Appeal case T 2749/18 considers this topic. In this case, the claims were formatted as a second medical use claim, and the patentee attempted to rely on a device feature, the gauge of the needle, to limit the claim. The Opposition Division had decided that T 51/93 supports the use of the needle gauge as a limiting feature, and indeed considered the needle gauge to be the only distinguishing feature. T 51/93 states “The mode of administration may be a critical factor in a medical treatment, and no reason can be seen for any a priori bar to relying on this difference when distinguishing over the prior art”, and the Opposition Division considered that the needle gauge was part of the mode of administration, and therefore it was limiting on the claim.

The contrary position is that the needle gauge should not be considered limiting because the case law provides no basis for allowing a feature that does not impact the medical treatment to be limiting on a second medical use claim and that previous cases such as T 51/93 only provide for a feature to be limiting if it impacts the medical treatment, and do not provide blanket approval to use device features to characterise a medical use claim.

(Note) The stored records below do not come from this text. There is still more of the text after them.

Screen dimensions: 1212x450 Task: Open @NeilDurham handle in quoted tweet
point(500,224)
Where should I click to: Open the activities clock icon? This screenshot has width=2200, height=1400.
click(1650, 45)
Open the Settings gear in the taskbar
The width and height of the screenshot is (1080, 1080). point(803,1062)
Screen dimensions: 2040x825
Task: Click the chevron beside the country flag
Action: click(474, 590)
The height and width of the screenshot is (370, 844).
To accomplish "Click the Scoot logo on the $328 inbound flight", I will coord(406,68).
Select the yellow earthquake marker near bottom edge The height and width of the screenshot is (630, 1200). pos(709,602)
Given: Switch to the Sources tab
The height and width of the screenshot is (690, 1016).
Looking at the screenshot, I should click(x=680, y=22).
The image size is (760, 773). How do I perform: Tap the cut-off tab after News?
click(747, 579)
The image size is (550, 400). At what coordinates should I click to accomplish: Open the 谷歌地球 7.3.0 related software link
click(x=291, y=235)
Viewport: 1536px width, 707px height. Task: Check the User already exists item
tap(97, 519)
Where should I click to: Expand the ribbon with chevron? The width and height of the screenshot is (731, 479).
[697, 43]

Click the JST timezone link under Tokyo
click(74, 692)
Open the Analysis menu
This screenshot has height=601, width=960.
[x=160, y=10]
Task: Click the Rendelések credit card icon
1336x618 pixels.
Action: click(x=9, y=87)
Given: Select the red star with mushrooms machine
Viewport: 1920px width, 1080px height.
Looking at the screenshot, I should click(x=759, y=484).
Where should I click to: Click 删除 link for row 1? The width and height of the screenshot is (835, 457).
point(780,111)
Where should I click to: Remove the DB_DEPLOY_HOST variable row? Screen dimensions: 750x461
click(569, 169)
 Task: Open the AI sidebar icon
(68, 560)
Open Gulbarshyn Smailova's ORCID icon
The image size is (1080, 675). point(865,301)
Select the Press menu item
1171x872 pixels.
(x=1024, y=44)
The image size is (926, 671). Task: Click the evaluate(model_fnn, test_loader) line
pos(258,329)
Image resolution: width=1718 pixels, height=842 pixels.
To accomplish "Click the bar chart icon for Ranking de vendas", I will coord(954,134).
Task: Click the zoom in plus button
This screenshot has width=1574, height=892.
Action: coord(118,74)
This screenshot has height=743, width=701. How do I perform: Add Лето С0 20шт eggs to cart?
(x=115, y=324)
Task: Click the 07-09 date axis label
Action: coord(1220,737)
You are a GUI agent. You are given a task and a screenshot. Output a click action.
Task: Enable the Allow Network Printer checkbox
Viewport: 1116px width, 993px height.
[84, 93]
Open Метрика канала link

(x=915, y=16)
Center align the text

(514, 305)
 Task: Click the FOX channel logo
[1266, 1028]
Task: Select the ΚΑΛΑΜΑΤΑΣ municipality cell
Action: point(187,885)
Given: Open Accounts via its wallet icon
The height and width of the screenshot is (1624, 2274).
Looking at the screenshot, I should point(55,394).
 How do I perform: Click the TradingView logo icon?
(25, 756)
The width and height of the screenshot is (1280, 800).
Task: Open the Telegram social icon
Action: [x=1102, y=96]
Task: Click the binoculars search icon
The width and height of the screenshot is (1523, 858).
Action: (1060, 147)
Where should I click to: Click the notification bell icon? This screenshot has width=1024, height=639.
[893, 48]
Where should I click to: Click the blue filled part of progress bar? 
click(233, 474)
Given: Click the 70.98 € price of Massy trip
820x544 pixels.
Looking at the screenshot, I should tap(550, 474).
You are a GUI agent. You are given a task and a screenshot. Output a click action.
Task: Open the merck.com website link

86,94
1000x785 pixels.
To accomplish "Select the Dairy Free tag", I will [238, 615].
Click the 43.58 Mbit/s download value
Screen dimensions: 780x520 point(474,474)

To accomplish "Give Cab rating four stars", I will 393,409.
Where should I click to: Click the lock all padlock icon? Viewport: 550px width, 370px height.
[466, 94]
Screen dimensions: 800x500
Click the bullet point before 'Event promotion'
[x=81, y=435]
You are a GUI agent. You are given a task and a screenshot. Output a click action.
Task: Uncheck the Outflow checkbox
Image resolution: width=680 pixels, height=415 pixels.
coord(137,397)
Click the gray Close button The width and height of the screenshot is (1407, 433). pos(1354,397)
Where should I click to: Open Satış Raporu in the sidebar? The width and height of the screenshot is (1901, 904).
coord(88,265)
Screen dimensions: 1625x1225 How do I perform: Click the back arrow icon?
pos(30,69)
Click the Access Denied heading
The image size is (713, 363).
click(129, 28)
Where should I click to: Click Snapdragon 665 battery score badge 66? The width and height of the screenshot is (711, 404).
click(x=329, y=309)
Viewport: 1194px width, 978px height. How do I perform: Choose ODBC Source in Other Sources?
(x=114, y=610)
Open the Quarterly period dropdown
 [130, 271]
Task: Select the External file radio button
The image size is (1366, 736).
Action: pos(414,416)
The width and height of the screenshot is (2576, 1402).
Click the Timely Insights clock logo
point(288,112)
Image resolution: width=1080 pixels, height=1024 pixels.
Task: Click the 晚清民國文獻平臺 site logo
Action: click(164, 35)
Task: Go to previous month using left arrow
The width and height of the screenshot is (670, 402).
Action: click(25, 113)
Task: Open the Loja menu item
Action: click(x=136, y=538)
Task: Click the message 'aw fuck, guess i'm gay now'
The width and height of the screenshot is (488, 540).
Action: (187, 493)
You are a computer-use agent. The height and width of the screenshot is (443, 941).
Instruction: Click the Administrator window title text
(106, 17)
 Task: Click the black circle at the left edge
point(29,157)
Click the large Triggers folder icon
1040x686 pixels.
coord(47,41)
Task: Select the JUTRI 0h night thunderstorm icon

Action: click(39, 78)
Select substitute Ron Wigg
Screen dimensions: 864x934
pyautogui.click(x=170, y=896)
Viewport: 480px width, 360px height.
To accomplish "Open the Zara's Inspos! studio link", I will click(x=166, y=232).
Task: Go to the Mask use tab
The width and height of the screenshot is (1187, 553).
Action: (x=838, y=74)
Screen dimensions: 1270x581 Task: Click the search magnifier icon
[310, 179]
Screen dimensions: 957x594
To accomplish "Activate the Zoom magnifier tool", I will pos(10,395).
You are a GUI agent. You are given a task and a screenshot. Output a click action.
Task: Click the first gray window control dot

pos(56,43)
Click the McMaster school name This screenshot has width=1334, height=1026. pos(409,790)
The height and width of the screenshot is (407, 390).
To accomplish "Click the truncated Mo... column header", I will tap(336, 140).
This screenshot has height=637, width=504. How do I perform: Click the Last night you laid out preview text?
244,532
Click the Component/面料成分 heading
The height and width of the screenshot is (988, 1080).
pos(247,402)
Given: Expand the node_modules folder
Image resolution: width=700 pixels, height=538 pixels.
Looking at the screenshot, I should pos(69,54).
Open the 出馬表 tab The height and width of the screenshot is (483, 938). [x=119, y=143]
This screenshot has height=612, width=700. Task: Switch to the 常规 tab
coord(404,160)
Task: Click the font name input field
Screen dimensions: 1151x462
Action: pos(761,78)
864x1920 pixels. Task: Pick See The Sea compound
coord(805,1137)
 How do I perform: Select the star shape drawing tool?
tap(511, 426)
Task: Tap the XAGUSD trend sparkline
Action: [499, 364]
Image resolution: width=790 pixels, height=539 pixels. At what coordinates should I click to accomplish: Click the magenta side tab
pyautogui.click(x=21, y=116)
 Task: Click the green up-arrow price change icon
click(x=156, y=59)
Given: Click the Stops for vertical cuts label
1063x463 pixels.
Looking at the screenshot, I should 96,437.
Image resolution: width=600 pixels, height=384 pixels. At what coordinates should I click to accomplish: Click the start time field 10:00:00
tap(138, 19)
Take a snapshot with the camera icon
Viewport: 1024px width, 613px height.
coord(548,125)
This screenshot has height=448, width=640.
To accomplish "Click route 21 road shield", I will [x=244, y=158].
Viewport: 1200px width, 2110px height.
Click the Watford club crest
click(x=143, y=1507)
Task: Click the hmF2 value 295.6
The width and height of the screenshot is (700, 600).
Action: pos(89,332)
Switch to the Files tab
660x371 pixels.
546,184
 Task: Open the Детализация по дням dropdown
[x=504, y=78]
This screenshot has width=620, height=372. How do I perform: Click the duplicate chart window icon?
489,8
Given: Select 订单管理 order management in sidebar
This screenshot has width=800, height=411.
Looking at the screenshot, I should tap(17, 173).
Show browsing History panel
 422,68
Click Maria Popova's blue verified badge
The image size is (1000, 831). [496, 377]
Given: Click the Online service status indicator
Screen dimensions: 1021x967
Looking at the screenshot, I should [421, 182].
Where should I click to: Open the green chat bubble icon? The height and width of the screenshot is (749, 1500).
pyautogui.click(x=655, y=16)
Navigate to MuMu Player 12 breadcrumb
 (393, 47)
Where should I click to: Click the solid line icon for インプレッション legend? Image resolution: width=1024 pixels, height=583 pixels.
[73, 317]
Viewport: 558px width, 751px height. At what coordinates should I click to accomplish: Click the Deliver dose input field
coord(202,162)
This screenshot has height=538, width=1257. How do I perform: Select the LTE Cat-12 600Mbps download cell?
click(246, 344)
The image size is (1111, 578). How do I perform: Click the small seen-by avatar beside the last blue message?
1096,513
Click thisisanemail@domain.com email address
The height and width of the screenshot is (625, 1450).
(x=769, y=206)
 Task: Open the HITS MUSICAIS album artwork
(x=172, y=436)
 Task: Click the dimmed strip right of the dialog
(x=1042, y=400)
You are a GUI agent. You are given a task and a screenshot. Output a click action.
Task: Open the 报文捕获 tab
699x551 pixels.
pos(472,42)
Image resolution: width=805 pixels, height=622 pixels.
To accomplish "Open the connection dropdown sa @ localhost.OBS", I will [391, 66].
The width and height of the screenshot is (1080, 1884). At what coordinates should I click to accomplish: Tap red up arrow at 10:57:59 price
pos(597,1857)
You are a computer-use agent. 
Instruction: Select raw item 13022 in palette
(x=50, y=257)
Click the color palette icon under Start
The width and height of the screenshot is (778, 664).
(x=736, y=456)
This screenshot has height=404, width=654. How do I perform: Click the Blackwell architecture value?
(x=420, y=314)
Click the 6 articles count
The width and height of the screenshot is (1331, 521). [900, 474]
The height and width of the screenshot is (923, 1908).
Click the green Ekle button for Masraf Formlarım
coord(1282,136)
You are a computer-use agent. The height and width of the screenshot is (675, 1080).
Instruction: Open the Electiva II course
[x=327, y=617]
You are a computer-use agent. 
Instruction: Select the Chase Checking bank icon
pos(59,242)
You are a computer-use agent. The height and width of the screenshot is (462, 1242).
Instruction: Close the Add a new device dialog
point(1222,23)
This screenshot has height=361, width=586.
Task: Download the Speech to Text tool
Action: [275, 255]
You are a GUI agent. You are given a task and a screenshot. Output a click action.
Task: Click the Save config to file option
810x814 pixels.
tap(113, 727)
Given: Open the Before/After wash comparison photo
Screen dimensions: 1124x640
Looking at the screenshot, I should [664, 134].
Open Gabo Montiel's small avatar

The Board dismissed the appeal, finding all claim requests to lack inventive step, without directly considering this issue. However, as noted in the minutes of the oral proceedings, the Chair of the Board noted that the Board had “doubts” that the needle gauge feature was limiting on the claim. Further, the Board had noted when considering this issue in their preliminary opinion that the application as filed did not disclose that the gauge of the needle “has any direct influence on the effect of the claimed GLP-1 agonist composition … other than the mere delivery of the drug”, indicating that the Board considered this to be potentially relevant to the question of whether the feature has a limiting effect.

Thus, although no final decision was reached on the matter, applicants may wish to exercise caution when seeking to limit a second medical use claim in this way. It will be interesting to see whether the written decision contains any further comments on this issue, watch this space!